-- EXERCISE OBJECTIVE --
Print exactly the lines from the one that contains "Screen dimensions: 1120x1071" through the final line of the entries below, both included, and nothing else; omit the pictures.

-- DATA SUPPLIED --
--------------------------------------------------
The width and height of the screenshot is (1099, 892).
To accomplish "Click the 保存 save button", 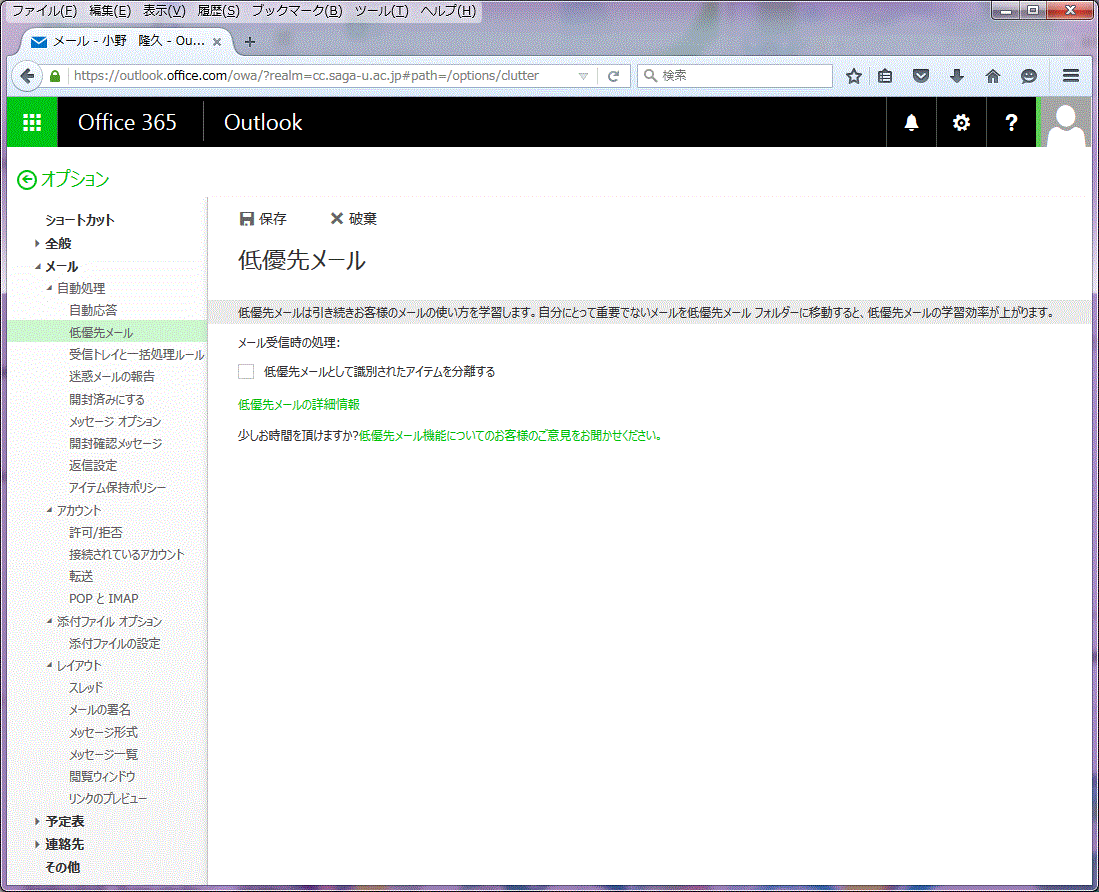I will [263, 219].
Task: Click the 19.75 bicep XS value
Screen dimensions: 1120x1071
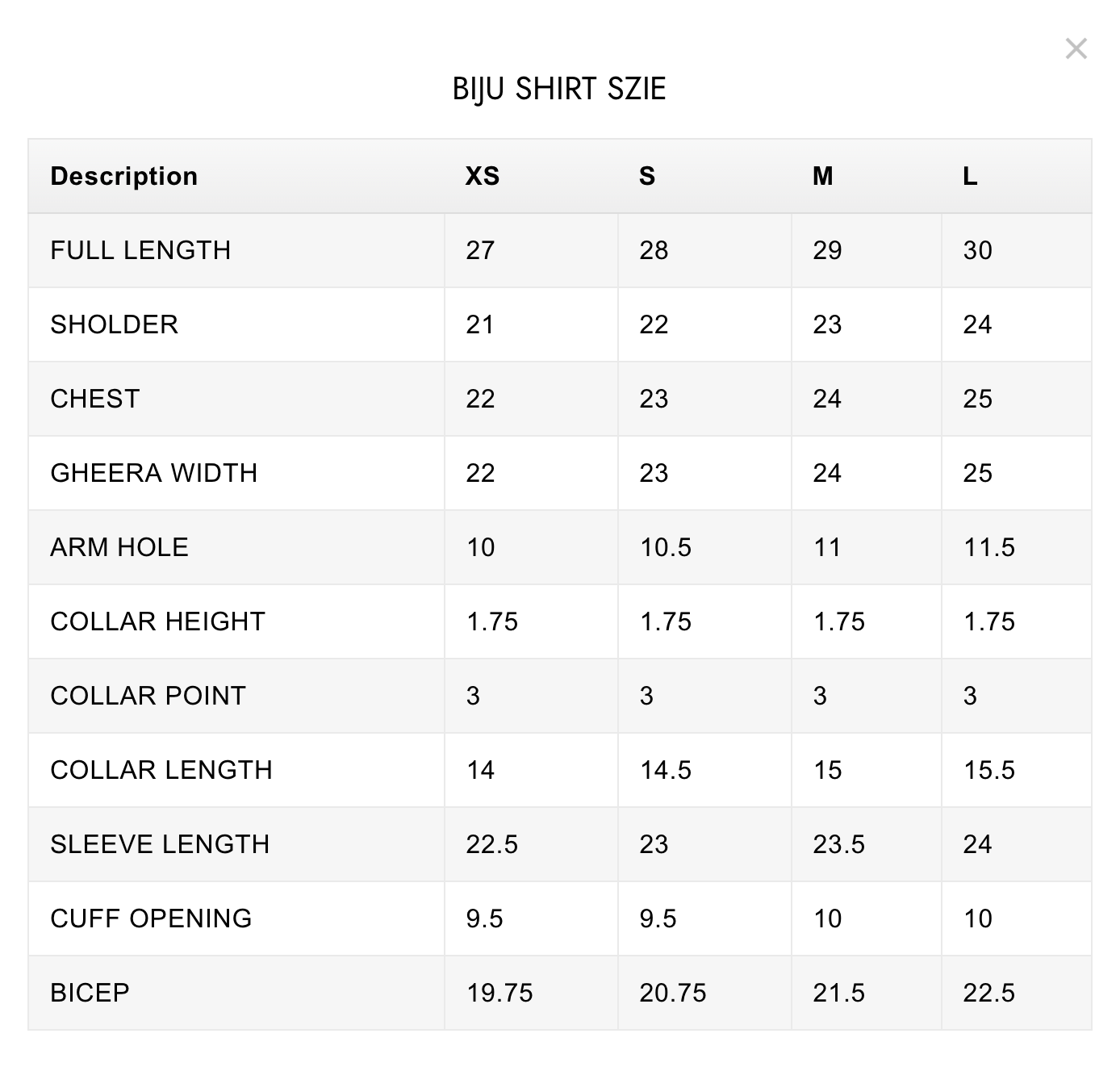Action: (x=499, y=993)
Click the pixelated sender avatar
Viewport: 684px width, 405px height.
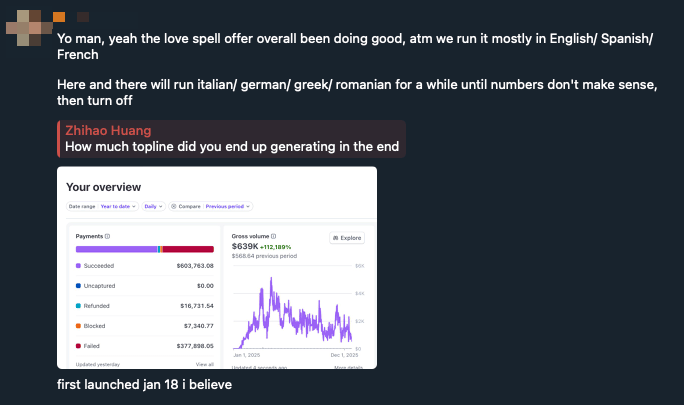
--------------------------------------------------
-- COMPLETED TASK --
Screen dimensions: 1120x1071
Action: (x=499, y=993)
Click the pixelated sender avatar
Viewport: 684px width, 405px height.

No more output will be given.